Monday, May. 04, 1953

Only 149 Americans

At Panmunjom last week, daily groups of 100 blue-clad U.N. prisoners crossed the line to freedom, while groups of 500 enemy P.W.s crossed in the opposite direction. The Communists had erected a welcome sign twice as big as the U.N. sign, reading: RETURN TO THE ARMS OF YOUR FATHERLAND. Many of the northbound enemy P.W.s, carefully outfitted by the U.N. before they started north, had wrapped rags around their heads and otherwise made themselves disreputable. Red cameramen took their pictures, and the Red propaganda mills called them "mutilated, emaciated wrecks."

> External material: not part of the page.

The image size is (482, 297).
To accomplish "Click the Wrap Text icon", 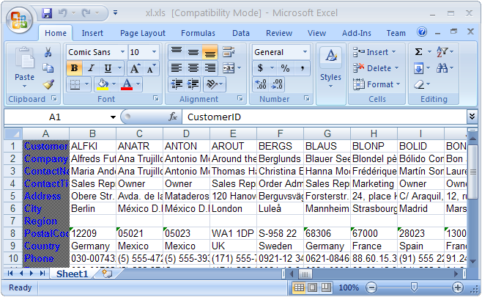I will tap(229, 52).
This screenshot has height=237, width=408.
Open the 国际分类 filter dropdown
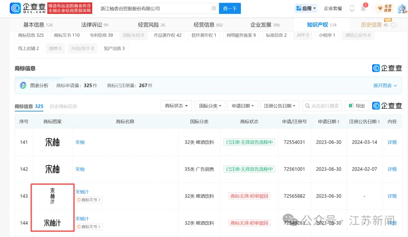[210, 106]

The exchange was supposed to be a trade of sick and wounded under the Geneva Convention, and the U.N. had followed the agreement closely, though U.N. commanders knew that the Communists would make their propagandistic most of the amputees and litter cases. The Reds, to fill their quotas, were sending back soldiers who were generally in good health, including some who were recently captured. One was a cocky, 19-year-old Marine machine gunner, Pfc. Joseph B. Brit Jr. of Long Beach. Calif., who had been captured during the Bunker Hill fighting on March 26. Brit said he had parried a few Red attempts at indoctrination by asking a stream of diversionary questions. "I guess," he grinned, "they thought I was a real card." His bouncy demeanor was far from typical (see below).

Rear Admiral John C. Daniel, chief of the U.N. liaison group, concluded that many hundreds of really sick and wounded allied prisoners were being left behind in the North Korean stockades. He called a liaison meeting one day to ask the Communists to increase their quotas. His opposite number, North Korea's Lee Sang Cho, had learned or guessed what was on Daniel's mind and, even before Daniel could make his request, voluntarily promised to increase the number of allied returnees. He did--by exactly 79.

But by week's end. when the delivery of U.N. prisoners was completed, only 149 U.S. wounded had been returned. This was a pitifully small accounting when measured against official figures for three years' fighting: 2,365 Americans whose capture has been acknowledged by the enemy, another 9,156 missing.